After you cloned the repo and installed the depnedencies, you can run the pretrained model as follows:

```python
# Import libraries
import os
os.environ["CUDA_VISIBLE_DEVICES"] = "0" #optional

# run before importing torch because generate_vllm sets the multiprocessing method
from generate_vllm import get_response
from src.model.wrapped_llms.qwen3 import Qwen3AudioWrappedFeatureExtractor

from omegaconf import OmegaConf
from torchaudio.utils import _download_asset
from torchcodec.decoders import AudioDecoder
from transformers import AutoTokenizer
from vllm import LLM


# The model configuration config.
# Handles vllm-related configuration and defines feature extractors,
# i.e., audio -> encoder input embedding conversion.
# All other configuration, including model architecture, will be
# loaded from the checkpoint.
default_model_config_name = "src/configs/model/default_inference.yaml"
model_config = OmegaConf.load(default_model_config_name)

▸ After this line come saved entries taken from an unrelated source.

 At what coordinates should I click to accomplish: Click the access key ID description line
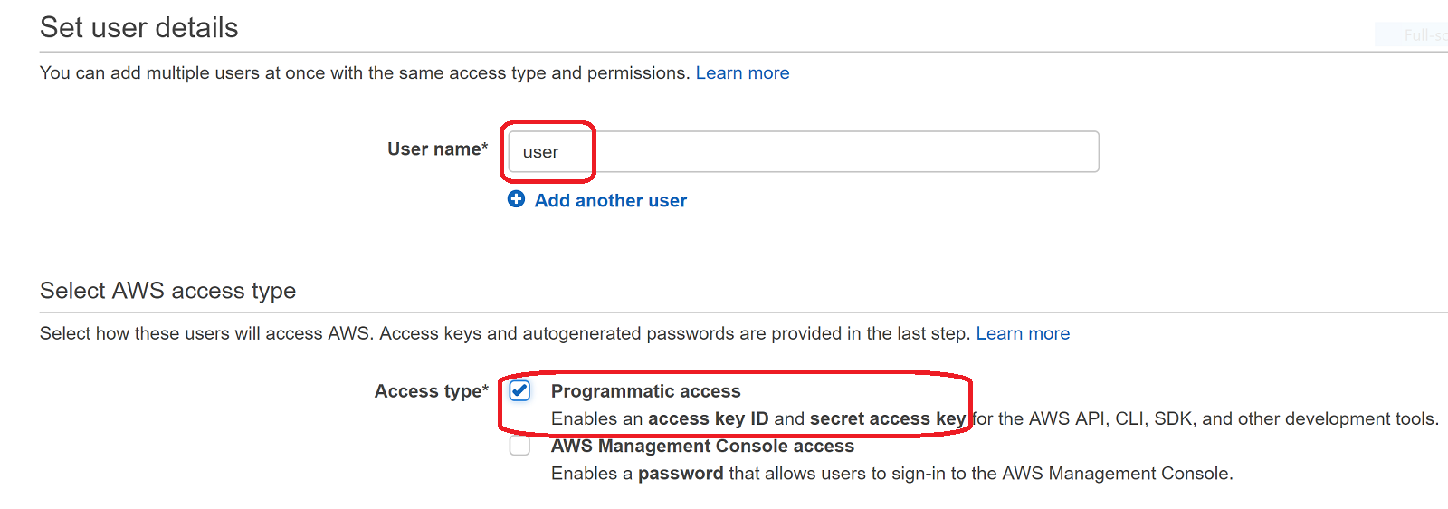pos(995,418)
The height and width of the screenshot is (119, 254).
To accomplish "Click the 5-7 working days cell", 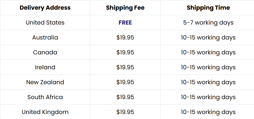I will click(208, 23).
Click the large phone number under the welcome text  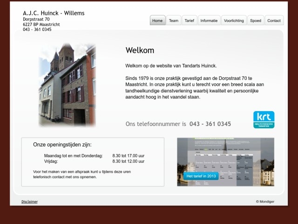coord(210,124)
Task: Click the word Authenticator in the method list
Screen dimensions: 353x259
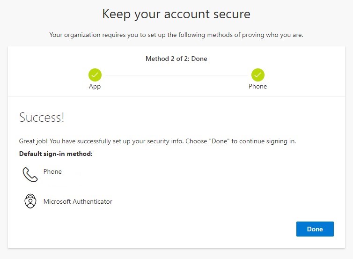Action: tap(93, 201)
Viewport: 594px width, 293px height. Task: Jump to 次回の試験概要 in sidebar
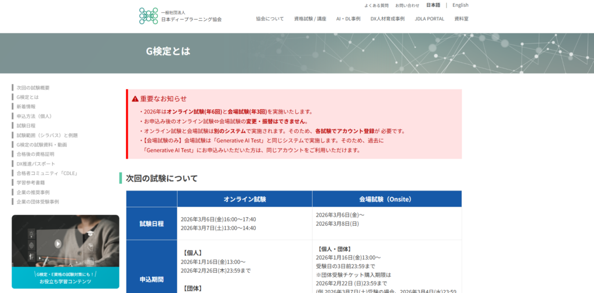(x=33, y=87)
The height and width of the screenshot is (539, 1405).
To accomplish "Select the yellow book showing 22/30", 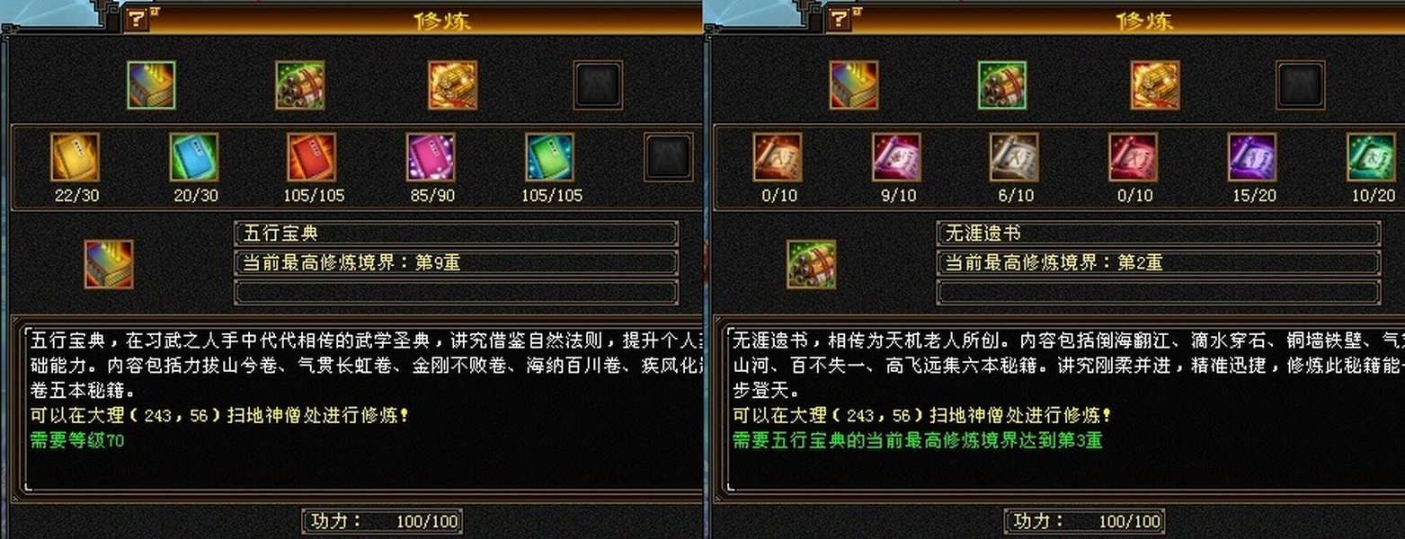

# checkpoint_name = which model to run
#   Single model version (no inference-time ensemble):
#   checkpoint_name='Blinorot/AL-Whisper-Instruct-R'
#   ALARM-E embedding fusion-type version (inference-time ensemble):
#   checkpoint_name=["Blinorot/ALARM-CA","Blinorot/AL-Whisper-Instruct-R"]
checkpoint_name = "Blinorot/AL-MuQ-R"

device = "cuda"

# Load Tokenizer for Text Processing
tokenizer = AutoTokenizer.from_pretrained(model_config.llm)

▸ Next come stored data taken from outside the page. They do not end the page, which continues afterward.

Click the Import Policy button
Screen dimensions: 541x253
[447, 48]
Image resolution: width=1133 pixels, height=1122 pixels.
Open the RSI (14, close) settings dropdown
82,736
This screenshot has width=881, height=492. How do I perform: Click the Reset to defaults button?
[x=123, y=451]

# Load ALARM/AL-*-R checkpoints for extraction of LLM input embeddings
if isinstance(checkpoint_name, list): # ALARM-E-style embedding fusion (inference-time ensemble)
    feature_extractor_list = []
    for name in checkpoint_name:
        # Load weights into the (audio,text)->LLM embeddings converter
        feature_extractor = Qwen3AudioWrappedFeatureExtractor(
            model_config=model_config,
            checkpoint_name=name,
            tokenizer=tokenizer,
        )
        feature_extractor.to(device)
        feature_extractor_list.append(feature_extractor)
    feature_extractor = feature_extractor_list
else: # Single Model version (no inference-time ensemble)
    # Load weights into the (audio,text)->LLM embeddings converter
    feature_extractor = Qwen3AudioWrappedFeatureExtractor(
        model_config=model_config,
        checkpoint_name=checkpoint_name,
        tokenizer=tokenizer,
    )
    feature_extractor.to(device)

# Start the offline vLLM instance of original Qwen3 RLM
# Model will be loaded to CUDA_VISIBLE_DEVICES id
llm = LLM(
    model_config.llm,
    enable_prefix_caching=True,
    max_model_len=model_config.max_model_len,
    max_num_seqs=model_config.max_num_seq,
    max_num_batched_tokens=model_config.max_num_batched_tokens,
    gpu_memory_utilization=model_config.gpu_memory_utilization,
    enable_prompt_embeds=True,
)

# Set sampling arguments for the RLM
sample = llm.get_default_sampling_params()
sample.seed = model_config.seed
sample.max_tokens = model_config.max_tokens

# Define audio and prompt
# Audio must come from torchcodec.AudioDecoder
audio_example_path = _download_asset("tutorial-assets/ctc-decoding/1688-142285-0007.wav")
audio = AudioDecoder(audio_example_path)
prompt = "Describe the audio content."

# Define a system prompt
system_prompt = "You are an audio-understanding model."

# Obtain response from Audio RLM
response = get_response(
    prompts=[prompt], # list of all the prompts
    audio_list=[audio], # list of corresponding audio
    llm=llm,
    feature_extractor=feature_extractor,
    sample=sample,
    tokenizer=tokenizer,
    system_prompt=system_prompt,
    max_thinking_tokens=model_config.max_thinking_tokens, # controls thinking budget for the RLM
    debug=False,
)

# Response is a list of responses, one per each (prompt, audio) input pair
# We have only one input pair, so the final response is at index 0
response = response[0]

print(f"Model response:\n\n{response}")
```

## Citation

If you use this work, please cite:

```bibtex
@article{grinberg2026alarm,
  title={ALARM: Audio-Language Alignment for Reasoning Models},
  author={Grinberg, Petr and Shahmohammadi, Hassan},
  journal={arXiv preprint arXiv:2603.09556},
  year={2026}
}
```

## License

The model checkpoint is licensed under Creative Commons Attribution-NonCommercial 4.0 (CC BY-NC 4.0).
It may only be used for non-commercial research purposes.